Friday, October 10, 2003


THE CUTE THAT HAS NO NAME


None of the great philosophers has ever directly addressed the cute; cuteness has never been the subject of virulent debate. Historically, discussions of cuteness have largely been confined to bubble-gum chewers and teen magazines, which fact has by default exposed modern Japanese society to infection by a pathogenic cuteness of such malignance as to put at risk all that is truly beautiful.

This terminal cuteness, even now eating at the vitals of the country, sapping its very lifeblood, is nothing like the vacant western cuteness of anguished clowns painted on velvet, or weeping ragamuffins with stylized cowlicks and eyes as big as dinner plates; it is even more relentless than the corrosively kitschy cuteness that is burying mad collectors in matching salt and pepper shakers; it supersedes the Disney cuteness of sexless animals yearning for their mothers, it is cute with a big C, a big U, a big T, a big E, in bold and throbbing hi-glo pink neon-ribboned letters underlined in red and gold, with heart-shaped fireworks going off behind it and a background medley of the cutest melodies of the decade...
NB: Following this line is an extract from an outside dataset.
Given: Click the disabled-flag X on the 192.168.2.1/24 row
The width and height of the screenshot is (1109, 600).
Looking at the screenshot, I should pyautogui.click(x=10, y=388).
It is The Cute that Has No Name; it is the neocute, the hypercute, the manic cute, the pathocute, the cute beyond belief and without cessation, the cute that knows no limits, it is everywhere and spreading; soon it will be coming for you, it is in this region now; in this very neighborhood, is there no defense, is there no escape as it comes bouncing smarmily up the stairs, oozing through the keyhole, treacling across the floor toward me; it is occupying my body, changing my shoes, my clothes, my hairstyle, my taste, my mind! And I believe: yes! It's happened! Now I'm cute too!